Why Look for Alternatives to Payday Loans?
Payday loans are dangerous because of their high-interest rates, but renewals offer greater risk. If you cannot repay the loan by the due date, the Consumer Financial Protection Bureau advises that several states permit payday loans to roll over. In this situation, you would only pay the loan costs while the due date was extended. You’d be charged a renewal or rollover cost, as well as a possible late fee, and you’d still owe the initial amount. This is what creates a vicious cycle of pricey debt.
The good thing is that if you’re in a financial bind, payday loans aren’t your only choice. Here are some alternatives to payday loans to think about.
Alternatives to Payday Loans
Following are the alternatives to payday loans-
1. Seek Credit Counseling Services
If someone is not able to reach an agreement with your creditors, consider working with a non-profit credit counseling organization. A licensed credit counselor can help you set up a debt management plan. The counselor negotiates with your creditors to lengthen your repayment periods, cut your interest rates, and waive fees so that you owe less money each month. You then make a single monthly payment to the credit counseling agency, which pays your creditors on your behalf.
A credit counselor may also help you create a budget, provide advice and tools for managing your debt, and provide extra knowledge and resources to help you get your finances back on track. These services are frequently offered for free or at a low price.

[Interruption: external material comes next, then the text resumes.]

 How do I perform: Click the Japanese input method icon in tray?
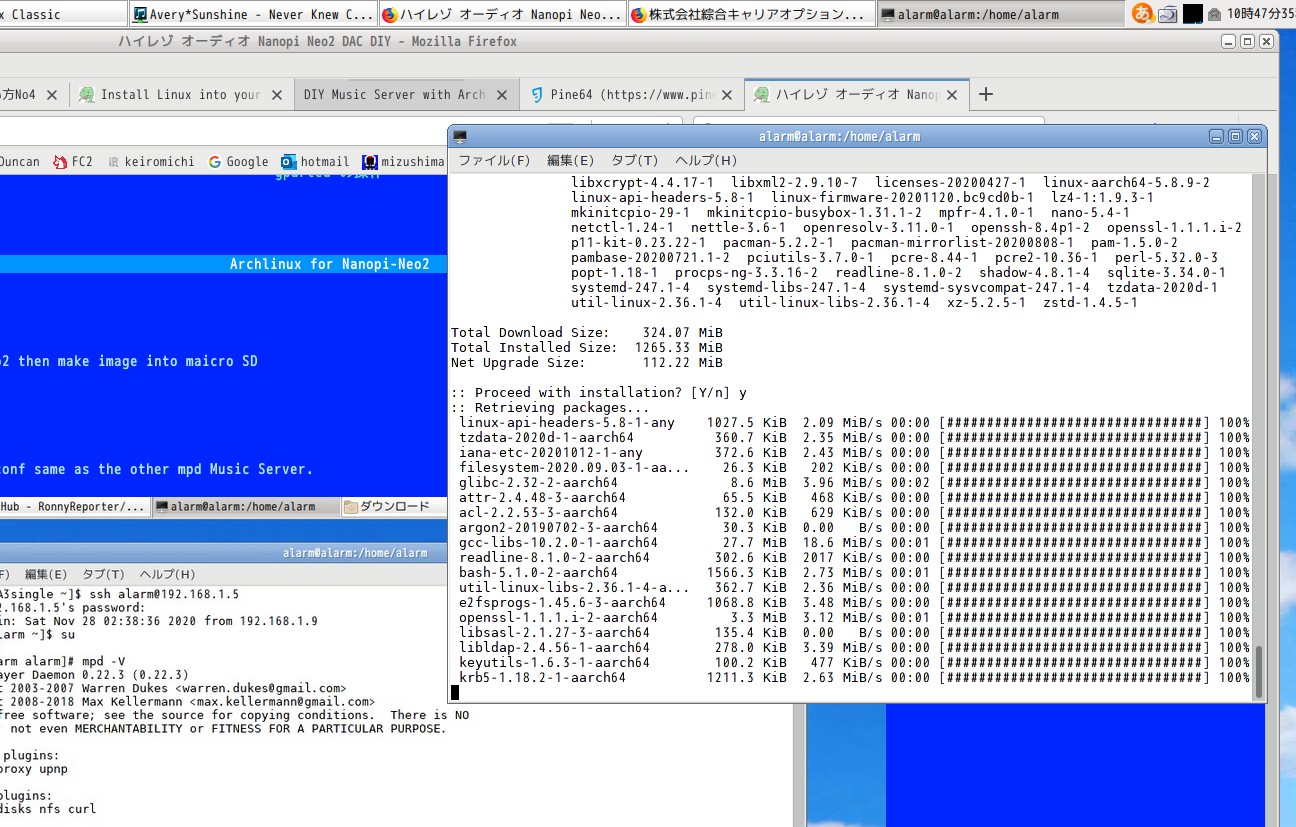coord(1141,14)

You won’t have to borrow money to cover your essential costs this way.
2. Consider Obtaining a Payday Alternative Loan (PAL)
Payday loans are available from credit unions that are members of the National Credit Union Administration (PALs). Lower-cost PALs provide borrowers with more time to repay a loan than payday loans. You might use the money from a PAL to prevent or pay off a payday loan.
A credit union may charge a PAL application fee of up to $20. The PAL amount can range from $200 and $1,000, with a payment term of one to six months. A borrower may get up to three PALs in six months, as long as no PAL overlaps or rolls over.
See Also: How To Stop Recurring Payments At Banks
3. Consider a Credit Card Cash Advance
The interest rate in a credit card cash advance is often lower than a payday loan. However, keep in mind that the APR for a credit card cash advance may be greater than the APR for purchases on the same credit card. A fee may assess if you withdraw a cash advance (3 percent or 5 percent of the amount borrowed is common).
However, be wary of the possibility of increasing your credit usage (which might harm your credit) and accruing significant fees and interest charges.
4. Borrowing from Family and Friends
If someone is in a tight spot financially, a family and friends loan might be a fantastic option to avoid a high-interest payday loan. You could even be able to borrow money with no interest.
Put your loan arrangement in writing, regardless of the interest rate you choose. This contract should state the amount borrowed, the interest rate or collateral utilized, the payout time, and the payment amounts and due dates.
Failure to return this form of loan will not harm your credit. But it may result in legal action and a lost friendship or strained family situation.
5. Investigate Lending Circles
As a part of a lending circle, you may borrow money for free from other individuals to pay off high-interest loans, cover emergency needs, buy a car, and so forth.
A lending circle has six to twelve persons. Loan amounts range from a hundred dollars to several thousand dollars. One of the most well-known lending circles is run by Mission Asset Fund.
See Also: Cash Flow-How To Maximize Your Cash Flow
6. Use Your Credit Card Wisely
Another option for avoiding the high-interest rates and costs associated with payday loans is to utilize a credit card correctly. This implies that you should only use your credit card for items you can afford to pay off on or before the due date. Paying your bill in full on or before the due date will help you avoid interest costs, late penalties, and significant credit score loss.
In addition, if you have a credit score of 700 or better, you may be eligible for a credit card with a 0% APR. This card has an interest-free promotion term of up to 21 months. You can avoid interest if you pay the sum owing before the promotional period finishes.
Pick a different financing option from this list if you want to avoid the increasing expenses associated with a standard payday loan. Compare each option and decide which is best for your particular scenario. The most cost-effective choice for which you qualify is most likely the best one for you.
Payday loans are simple to obtain, but the cost of convenience can be high. There are several choices to consider. Prior to applying for an alternative to a payday loan, you should receive your free credit score and free credit report to understand where your credit stands. This might help you reduce your alternatives and increase the likelihood that your application will be granted.